Data to use below:
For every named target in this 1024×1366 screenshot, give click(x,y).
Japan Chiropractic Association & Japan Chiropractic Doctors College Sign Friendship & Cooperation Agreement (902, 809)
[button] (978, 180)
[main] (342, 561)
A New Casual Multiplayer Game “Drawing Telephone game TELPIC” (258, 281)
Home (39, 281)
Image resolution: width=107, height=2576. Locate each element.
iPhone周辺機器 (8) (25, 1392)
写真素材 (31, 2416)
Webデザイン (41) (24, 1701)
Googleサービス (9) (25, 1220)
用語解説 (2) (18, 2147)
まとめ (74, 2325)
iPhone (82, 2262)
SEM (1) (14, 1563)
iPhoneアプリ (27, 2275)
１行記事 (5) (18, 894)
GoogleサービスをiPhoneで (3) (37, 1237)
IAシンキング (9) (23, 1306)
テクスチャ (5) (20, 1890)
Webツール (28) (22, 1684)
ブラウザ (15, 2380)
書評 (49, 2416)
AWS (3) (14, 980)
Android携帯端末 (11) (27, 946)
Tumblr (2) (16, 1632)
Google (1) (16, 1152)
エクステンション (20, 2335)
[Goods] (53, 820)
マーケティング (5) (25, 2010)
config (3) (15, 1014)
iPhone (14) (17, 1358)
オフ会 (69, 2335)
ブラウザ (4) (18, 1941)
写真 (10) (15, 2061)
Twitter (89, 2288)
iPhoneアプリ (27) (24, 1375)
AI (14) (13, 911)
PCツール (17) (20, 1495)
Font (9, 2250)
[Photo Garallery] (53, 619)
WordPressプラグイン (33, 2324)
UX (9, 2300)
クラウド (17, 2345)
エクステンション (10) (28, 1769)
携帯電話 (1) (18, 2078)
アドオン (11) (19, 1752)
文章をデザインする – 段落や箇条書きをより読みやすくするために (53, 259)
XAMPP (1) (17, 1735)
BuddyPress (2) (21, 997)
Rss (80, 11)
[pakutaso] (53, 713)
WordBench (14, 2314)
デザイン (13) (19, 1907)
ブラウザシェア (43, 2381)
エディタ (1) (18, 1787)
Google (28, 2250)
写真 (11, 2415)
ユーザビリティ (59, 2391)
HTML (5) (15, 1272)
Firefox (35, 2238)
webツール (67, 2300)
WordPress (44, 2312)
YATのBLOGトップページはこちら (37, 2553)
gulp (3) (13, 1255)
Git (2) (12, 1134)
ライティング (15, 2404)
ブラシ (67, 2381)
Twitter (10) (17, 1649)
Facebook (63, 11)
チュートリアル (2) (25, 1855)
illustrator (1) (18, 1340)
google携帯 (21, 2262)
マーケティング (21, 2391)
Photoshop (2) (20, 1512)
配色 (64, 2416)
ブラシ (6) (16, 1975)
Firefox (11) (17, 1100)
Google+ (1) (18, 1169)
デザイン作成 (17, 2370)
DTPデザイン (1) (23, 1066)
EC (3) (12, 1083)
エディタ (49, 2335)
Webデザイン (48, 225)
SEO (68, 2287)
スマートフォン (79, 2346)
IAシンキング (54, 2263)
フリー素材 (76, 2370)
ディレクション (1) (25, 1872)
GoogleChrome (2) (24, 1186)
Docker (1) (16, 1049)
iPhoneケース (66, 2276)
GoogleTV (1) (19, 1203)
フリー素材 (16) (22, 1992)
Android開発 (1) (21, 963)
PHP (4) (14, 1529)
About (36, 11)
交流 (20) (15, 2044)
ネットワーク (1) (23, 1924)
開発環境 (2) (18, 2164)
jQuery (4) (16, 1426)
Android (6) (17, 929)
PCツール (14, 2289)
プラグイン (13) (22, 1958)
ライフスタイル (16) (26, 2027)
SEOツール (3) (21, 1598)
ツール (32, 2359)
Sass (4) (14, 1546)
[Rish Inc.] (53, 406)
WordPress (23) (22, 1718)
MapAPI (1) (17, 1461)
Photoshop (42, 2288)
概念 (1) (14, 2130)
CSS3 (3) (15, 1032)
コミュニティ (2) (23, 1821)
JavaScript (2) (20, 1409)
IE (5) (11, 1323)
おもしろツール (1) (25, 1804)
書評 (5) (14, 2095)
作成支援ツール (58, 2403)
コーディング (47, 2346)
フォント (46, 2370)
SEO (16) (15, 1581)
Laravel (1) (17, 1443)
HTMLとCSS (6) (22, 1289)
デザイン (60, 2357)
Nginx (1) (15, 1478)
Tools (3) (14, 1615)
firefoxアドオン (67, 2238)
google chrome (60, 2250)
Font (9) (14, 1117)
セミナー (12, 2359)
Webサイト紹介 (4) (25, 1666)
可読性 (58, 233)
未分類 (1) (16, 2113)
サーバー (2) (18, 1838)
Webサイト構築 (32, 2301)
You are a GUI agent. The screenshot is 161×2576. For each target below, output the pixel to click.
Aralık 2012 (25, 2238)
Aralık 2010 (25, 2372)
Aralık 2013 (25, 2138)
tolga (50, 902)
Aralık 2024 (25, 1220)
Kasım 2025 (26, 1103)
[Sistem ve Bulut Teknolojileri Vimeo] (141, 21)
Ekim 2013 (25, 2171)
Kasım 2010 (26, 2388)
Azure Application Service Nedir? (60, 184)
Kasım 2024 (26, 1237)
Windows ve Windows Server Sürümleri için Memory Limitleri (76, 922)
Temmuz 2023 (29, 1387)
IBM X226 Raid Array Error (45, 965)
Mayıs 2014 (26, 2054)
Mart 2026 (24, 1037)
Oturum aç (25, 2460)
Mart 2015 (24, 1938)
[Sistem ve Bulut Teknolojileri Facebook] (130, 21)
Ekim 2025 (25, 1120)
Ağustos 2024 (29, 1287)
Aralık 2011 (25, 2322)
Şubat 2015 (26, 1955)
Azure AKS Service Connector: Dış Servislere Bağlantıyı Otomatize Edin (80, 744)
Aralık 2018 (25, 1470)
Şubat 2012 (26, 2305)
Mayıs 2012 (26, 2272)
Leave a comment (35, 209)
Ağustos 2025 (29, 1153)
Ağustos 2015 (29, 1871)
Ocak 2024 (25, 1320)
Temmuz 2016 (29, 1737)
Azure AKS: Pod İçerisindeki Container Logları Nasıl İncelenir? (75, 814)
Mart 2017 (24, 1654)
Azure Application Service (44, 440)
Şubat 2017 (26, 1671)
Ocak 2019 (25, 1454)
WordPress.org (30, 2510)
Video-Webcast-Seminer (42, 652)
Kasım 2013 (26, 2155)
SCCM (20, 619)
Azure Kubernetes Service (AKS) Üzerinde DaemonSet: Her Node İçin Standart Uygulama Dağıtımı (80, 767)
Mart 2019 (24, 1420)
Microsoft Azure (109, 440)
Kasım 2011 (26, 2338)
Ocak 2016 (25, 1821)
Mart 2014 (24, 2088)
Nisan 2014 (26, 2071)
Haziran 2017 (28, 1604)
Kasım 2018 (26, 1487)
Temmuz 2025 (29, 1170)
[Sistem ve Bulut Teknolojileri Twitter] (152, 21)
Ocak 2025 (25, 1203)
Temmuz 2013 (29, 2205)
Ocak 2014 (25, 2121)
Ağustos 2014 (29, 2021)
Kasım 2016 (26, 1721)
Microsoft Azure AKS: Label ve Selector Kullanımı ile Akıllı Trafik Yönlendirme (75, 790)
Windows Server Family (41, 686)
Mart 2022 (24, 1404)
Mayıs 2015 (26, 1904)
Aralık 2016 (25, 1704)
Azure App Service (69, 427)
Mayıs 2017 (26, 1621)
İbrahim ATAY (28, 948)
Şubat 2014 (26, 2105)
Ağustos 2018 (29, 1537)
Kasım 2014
End of Data to use.
Retype only this portion of the data above: the line containing "Photoshop (42, 2288)", the line containing "tolga (50, 902)", and all lines between them, exactly.

Photoshop (42, 2288)
概念 (1) (14, 2130)
CSS3 (3) (15, 1032)
コミュニティ (2) (23, 1821)
JavaScript (2) (20, 1409)
IE (5) (11, 1323)
おもしろツール (1) (25, 1804)
書評 (5) (14, 2095)
作成支援ツール (58, 2403)
コーディング (47, 2346)
フォント (46, 2370)
SEO (16) (15, 1581)
Laravel (1) (17, 1443)
HTMLとCSS (6) (22, 1289)
デザイン (60, 2357)
Nginx (1) (15, 1478)
Tools (3) (14, 1615)
firefoxアドオン (67, 2238)
google chrome (60, 2250)
Font (9) (14, 1117)
セミナー (12, 2359)
Webサイト紹介 (4) (25, 1666)
可読性 (58, 233)
未分類 (1) (16, 2113)
サーバー (2) (18, 1838)
Webサイト構築 (32, 2301)
You are a GUI agent. The screenshot is 161×2576. For each target below, output the pixel to click.
Aralık 2012 (25, 2238)
Aralık 2010 (25, 2372)
Aralık 2013 (25, 2138)
tolga (50, 902)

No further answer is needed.